2022 FIBA Intercontinental Cup

Tournament details
- Host country: Egypt
- City: Cairo
- Dates: 11–13 February 2022
- Teams: 4
- Venue(s): 1

Final positions
- Champions: Flamengo (2nd title)
- Runners-up: San Pablo Burgos
- Third place: Lakeland Magic
- Fourth place: Zamalek

Tournament statistics
- Games played: 4
- MVP: Luke Martinez (Flamengo)
- Top scorer: Luke Martinez (Flamengo)

Official website
- Link

= 2022 FIBA Intercontinental Cup =

31st edition of the FIBA Intercontinental Cup

The 2022 FIBA Intercontinental Cup was the 31st edition of the FIBA Intercontinental Cup. The tournament was held in February 2022. The competition was played in the Hassan Moustafa Sports Hall in Cairo, the first time the competition was hosted in Egypt, as well as the first time in Africa.
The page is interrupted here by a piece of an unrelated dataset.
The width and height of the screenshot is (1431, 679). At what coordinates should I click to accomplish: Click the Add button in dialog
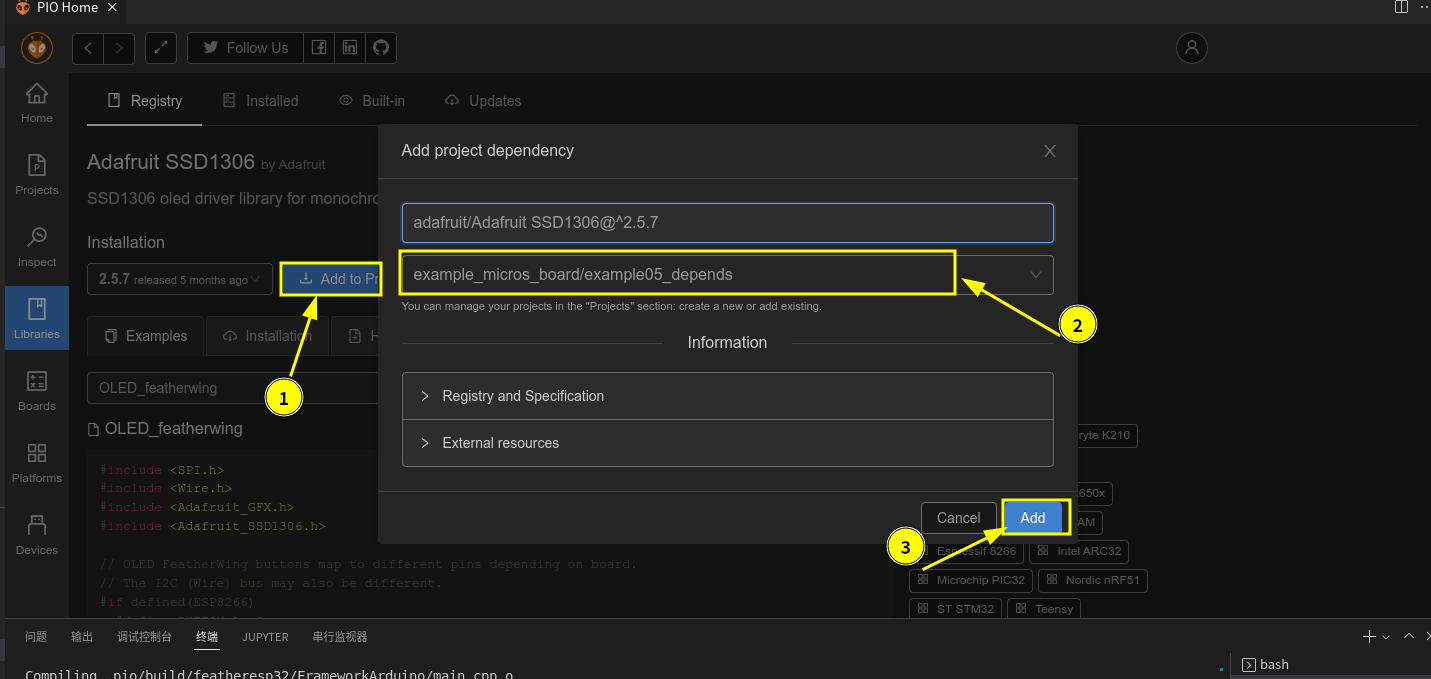tap(1033, 518)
Flamengo won their second Intercontinental Cup after beating San Pablo Burgos in the finals. Luke Martínez was named the tournament's MVP.

==Teams==

In September 2021, the Egyptian Basketball Federation announced that Zamalek, defending BAL champions, will play in the FIBA Intercontinental Cup. This will be the first time an African team will play in the competition. On 19 November 2021, FIBA officially announced the four competing teams.
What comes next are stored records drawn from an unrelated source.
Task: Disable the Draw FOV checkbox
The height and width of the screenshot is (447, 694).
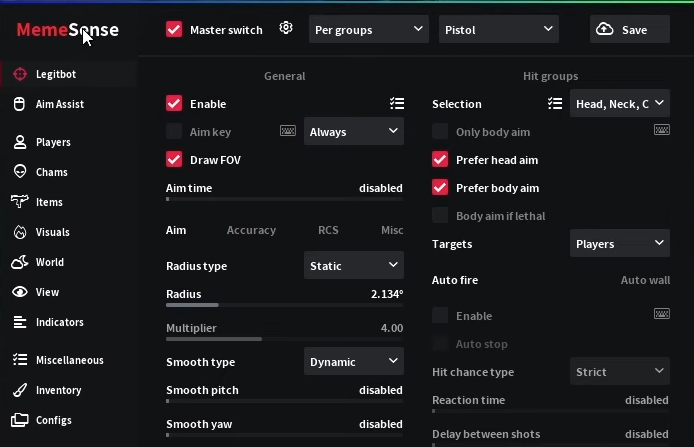Action: tap(175, 160)
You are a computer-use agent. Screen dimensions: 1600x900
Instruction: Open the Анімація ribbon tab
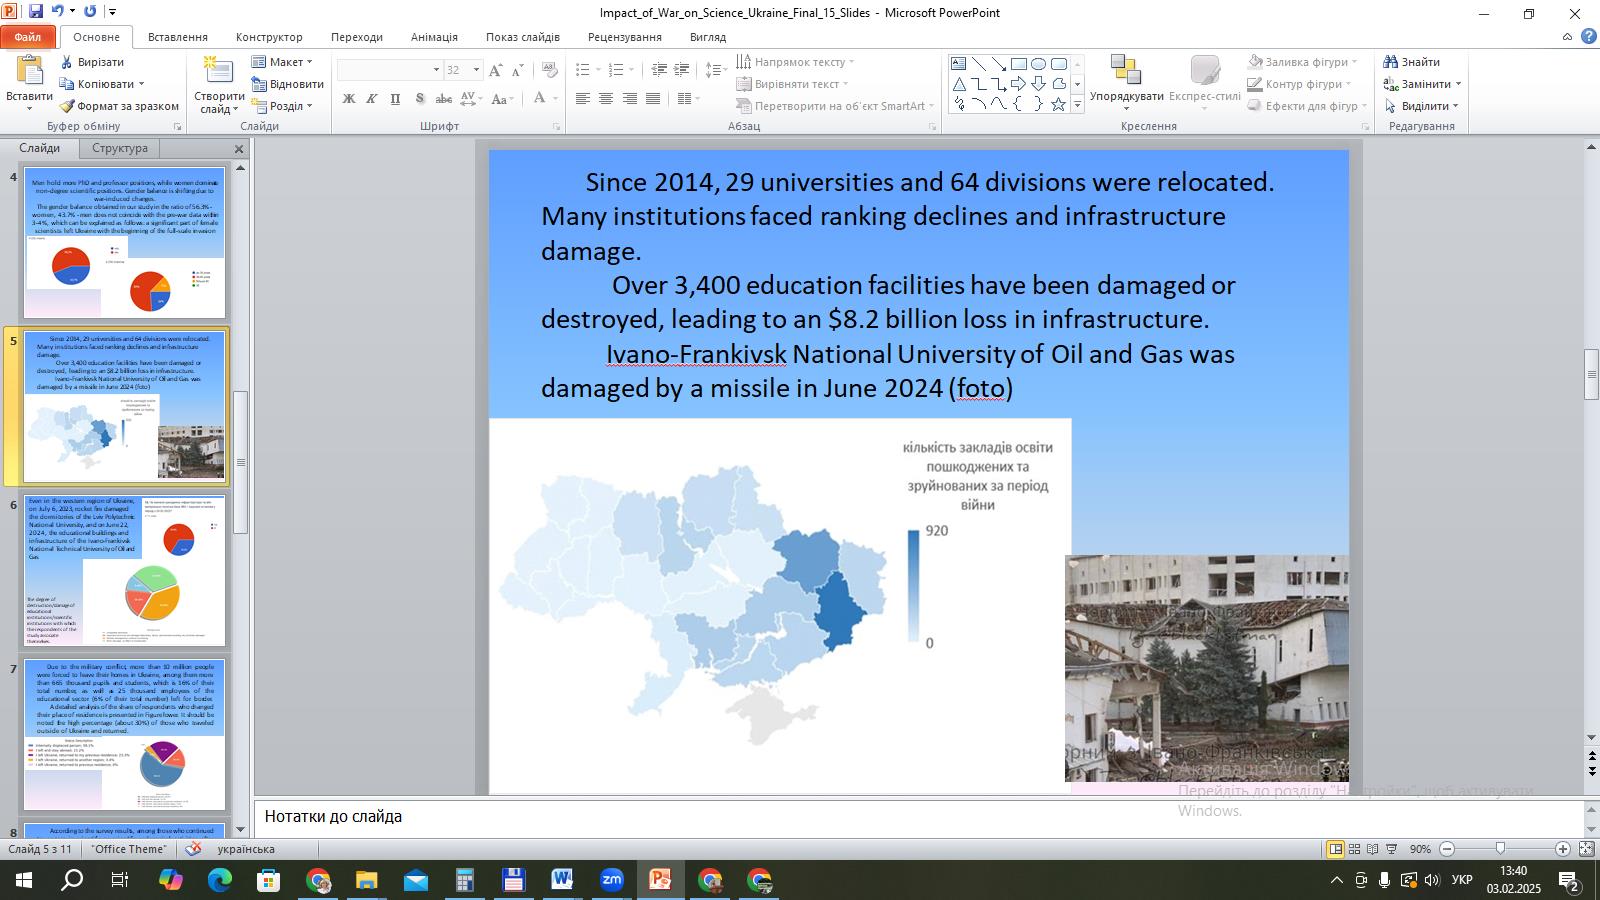(434, 37)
| Team | Qualification | Qualified date | Participations (bold indicates winners) |
|---|---|---|---|
| EGY Zamalek | Hosts and Winners of the 2021 BAL season | 30 May 2021 | Debut |
| ESP San Pablo Burgos | Winners of the 2020–21 Basketball Champions League | 9 May 2021 | 1 (2020) |
| BRA Flamengo | Winners of the 2020–21 BCL Americas | 13 April 2021 | 2 (2014, 2019) |
| USA Lakeland Magic | Winners of the 2020–21 NBA G League season | 11 May 2021 | Debut |

==Draw==
The draw was held on 15 January in Cairo.